--- START ---
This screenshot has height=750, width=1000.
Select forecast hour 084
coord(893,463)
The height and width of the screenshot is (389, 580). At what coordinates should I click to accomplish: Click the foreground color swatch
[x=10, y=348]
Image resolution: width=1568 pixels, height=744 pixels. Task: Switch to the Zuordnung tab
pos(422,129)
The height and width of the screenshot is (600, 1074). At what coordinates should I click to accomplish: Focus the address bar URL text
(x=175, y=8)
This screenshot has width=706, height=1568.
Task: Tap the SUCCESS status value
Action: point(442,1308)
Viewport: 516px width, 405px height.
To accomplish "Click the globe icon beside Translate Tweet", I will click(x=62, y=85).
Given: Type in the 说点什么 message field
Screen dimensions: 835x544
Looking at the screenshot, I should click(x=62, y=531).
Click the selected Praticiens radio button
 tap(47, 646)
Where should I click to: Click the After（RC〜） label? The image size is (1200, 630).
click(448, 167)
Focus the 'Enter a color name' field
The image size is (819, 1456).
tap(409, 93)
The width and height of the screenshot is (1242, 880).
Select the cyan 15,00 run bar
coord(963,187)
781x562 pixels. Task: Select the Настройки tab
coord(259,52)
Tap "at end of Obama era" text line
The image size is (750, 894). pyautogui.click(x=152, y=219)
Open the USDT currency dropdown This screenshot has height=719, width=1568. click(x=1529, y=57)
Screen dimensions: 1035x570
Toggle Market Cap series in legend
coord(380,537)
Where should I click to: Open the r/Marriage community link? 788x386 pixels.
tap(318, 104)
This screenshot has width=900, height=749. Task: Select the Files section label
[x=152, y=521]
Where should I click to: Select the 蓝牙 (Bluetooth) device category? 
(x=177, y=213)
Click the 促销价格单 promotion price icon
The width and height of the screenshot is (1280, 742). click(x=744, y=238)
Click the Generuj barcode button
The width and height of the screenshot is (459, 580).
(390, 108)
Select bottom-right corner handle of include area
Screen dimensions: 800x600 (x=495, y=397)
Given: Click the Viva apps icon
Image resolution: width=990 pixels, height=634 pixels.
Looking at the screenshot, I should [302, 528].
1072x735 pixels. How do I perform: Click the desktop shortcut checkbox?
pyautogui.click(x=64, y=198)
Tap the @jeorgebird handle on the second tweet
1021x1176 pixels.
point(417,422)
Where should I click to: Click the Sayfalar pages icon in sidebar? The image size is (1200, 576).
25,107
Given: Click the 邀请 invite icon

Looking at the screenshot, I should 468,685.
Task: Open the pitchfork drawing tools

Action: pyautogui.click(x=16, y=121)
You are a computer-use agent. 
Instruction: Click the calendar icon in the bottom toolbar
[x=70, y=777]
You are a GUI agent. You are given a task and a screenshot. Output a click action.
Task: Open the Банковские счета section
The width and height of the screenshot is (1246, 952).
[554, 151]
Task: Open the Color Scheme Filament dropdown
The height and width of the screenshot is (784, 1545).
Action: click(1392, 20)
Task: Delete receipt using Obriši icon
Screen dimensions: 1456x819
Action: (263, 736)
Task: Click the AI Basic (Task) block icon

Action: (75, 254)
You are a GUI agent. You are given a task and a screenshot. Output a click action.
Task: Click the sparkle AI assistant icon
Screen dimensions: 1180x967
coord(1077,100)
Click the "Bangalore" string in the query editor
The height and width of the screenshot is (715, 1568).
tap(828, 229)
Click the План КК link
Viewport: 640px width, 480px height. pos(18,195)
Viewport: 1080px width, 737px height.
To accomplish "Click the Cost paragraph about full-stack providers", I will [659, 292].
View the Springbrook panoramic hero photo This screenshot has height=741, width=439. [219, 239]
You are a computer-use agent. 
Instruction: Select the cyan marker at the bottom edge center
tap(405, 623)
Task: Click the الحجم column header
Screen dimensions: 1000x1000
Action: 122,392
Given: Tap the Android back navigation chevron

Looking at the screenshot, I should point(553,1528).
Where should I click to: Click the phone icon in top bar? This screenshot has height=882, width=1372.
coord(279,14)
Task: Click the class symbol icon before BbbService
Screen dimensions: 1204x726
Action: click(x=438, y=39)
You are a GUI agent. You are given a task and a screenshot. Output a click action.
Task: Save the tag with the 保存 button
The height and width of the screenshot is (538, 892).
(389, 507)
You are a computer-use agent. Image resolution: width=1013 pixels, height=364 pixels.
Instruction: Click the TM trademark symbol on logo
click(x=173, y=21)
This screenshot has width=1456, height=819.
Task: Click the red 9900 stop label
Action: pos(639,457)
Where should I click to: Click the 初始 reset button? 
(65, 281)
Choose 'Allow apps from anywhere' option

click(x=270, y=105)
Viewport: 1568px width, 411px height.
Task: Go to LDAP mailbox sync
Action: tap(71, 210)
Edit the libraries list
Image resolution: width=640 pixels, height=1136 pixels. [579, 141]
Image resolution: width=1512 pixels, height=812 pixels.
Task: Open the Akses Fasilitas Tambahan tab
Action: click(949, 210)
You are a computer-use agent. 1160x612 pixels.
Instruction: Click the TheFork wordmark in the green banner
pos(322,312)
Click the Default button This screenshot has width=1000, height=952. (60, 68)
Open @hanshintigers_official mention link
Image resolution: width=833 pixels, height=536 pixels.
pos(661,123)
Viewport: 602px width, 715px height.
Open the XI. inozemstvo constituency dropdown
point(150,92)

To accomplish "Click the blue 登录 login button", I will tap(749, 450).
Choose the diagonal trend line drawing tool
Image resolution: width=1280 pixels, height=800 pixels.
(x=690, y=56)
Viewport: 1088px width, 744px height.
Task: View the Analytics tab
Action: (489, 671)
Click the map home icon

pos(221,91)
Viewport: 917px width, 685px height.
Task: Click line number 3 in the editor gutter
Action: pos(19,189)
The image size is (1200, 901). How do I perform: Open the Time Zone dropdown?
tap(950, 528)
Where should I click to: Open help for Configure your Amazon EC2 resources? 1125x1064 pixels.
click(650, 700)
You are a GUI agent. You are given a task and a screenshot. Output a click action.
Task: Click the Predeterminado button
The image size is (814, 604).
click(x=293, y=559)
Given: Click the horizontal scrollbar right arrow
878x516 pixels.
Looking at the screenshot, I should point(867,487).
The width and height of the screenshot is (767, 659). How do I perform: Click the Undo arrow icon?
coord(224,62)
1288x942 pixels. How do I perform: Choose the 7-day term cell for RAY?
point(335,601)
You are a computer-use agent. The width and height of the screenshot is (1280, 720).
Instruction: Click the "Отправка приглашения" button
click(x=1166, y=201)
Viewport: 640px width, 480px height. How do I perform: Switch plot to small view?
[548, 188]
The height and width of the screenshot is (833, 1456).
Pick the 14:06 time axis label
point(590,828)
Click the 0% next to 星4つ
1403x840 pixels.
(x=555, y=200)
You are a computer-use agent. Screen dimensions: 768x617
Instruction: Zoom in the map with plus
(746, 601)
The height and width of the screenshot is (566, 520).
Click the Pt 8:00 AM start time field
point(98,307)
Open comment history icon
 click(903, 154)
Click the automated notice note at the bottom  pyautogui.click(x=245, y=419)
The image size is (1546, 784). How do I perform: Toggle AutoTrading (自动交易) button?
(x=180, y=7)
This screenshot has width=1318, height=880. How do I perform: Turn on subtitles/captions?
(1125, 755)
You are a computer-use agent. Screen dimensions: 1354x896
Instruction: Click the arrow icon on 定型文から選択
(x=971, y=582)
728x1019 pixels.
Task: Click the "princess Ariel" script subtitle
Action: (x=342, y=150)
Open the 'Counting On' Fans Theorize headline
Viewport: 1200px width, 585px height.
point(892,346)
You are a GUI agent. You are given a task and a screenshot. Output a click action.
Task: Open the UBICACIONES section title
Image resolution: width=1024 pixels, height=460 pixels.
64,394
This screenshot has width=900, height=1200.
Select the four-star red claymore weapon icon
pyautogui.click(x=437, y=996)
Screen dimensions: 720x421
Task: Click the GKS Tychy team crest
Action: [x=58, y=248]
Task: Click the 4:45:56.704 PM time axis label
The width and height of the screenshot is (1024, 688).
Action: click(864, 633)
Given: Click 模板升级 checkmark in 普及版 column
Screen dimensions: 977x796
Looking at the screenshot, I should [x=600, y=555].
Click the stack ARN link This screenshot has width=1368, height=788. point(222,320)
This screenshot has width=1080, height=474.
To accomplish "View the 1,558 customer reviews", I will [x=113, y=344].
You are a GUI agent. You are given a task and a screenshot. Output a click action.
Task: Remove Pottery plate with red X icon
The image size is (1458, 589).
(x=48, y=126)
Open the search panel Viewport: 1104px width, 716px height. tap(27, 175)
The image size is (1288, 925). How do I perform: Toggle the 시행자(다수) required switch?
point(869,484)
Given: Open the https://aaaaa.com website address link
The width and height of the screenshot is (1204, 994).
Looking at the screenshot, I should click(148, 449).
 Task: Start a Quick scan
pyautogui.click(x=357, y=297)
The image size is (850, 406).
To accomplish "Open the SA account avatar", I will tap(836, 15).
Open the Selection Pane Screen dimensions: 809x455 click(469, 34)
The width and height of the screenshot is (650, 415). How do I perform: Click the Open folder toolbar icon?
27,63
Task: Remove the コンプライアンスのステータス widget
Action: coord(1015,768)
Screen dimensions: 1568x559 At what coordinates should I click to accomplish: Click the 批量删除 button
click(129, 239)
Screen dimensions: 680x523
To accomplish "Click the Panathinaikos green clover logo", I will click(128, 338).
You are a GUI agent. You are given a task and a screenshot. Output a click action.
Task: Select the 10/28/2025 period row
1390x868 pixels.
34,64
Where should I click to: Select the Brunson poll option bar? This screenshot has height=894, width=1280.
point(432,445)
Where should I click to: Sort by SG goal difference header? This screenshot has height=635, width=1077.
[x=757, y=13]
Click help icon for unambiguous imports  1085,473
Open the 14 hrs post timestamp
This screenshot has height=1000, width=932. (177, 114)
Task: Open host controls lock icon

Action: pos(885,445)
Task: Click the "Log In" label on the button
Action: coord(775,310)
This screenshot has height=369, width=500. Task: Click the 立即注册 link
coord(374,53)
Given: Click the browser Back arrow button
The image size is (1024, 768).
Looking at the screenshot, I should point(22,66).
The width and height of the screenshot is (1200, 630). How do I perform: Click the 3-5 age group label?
--- END ---
EXERCISE REQUIREMENTS:
Each line that mentions the string "column" must be copied from the listing.

SOLUTION FOR THIS TASK:
Task: Click the الحجم column header
Given: Click 模板升级 checkmark in 普及版 column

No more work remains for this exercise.